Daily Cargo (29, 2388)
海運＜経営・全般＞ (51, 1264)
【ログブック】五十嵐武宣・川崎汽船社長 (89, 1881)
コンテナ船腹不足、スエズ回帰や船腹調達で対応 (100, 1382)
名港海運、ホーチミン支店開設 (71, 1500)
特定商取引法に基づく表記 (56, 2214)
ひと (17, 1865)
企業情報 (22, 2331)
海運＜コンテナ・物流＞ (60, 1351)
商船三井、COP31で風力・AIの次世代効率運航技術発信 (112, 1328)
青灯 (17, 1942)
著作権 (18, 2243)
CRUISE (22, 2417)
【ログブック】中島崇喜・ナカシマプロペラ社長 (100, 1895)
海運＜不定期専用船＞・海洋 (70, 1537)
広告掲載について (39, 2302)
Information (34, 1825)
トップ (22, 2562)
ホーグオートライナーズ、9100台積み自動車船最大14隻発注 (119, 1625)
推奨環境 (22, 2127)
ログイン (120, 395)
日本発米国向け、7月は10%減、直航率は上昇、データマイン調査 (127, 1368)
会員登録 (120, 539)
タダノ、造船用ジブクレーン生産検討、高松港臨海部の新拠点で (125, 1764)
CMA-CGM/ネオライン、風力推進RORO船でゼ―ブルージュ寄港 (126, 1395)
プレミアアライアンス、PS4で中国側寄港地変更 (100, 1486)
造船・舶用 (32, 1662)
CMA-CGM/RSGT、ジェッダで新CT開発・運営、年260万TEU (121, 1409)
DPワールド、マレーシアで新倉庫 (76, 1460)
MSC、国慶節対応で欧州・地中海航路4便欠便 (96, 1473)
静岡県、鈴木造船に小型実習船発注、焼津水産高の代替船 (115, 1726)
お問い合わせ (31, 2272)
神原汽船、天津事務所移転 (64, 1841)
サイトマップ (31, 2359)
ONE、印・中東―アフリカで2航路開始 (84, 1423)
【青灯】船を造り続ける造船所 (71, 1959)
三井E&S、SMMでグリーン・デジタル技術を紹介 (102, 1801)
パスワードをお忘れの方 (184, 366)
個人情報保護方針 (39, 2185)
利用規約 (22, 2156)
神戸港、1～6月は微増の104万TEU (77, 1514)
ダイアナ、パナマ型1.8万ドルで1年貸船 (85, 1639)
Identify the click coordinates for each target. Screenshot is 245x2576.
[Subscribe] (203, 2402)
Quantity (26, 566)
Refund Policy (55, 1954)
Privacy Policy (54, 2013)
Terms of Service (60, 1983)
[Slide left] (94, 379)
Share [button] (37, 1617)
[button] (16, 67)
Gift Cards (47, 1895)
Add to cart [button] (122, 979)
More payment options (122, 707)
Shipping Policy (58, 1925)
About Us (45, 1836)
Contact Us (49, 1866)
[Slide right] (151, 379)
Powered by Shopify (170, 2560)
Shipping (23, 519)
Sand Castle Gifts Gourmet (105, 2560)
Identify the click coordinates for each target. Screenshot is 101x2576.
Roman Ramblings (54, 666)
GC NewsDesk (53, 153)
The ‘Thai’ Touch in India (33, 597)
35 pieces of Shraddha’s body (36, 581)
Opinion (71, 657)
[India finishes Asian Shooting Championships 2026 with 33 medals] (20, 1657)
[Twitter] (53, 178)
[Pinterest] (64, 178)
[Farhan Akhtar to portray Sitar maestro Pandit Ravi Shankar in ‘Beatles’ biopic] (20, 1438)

> _Activity_
Wherever a line of the records above contains the string "Identify", copy that line out.

> _Written response_
Identify the click coordinates for each target. Screenshot is 245x2576.
Identify the click coordinates for each target. Screenshot is 101x2576.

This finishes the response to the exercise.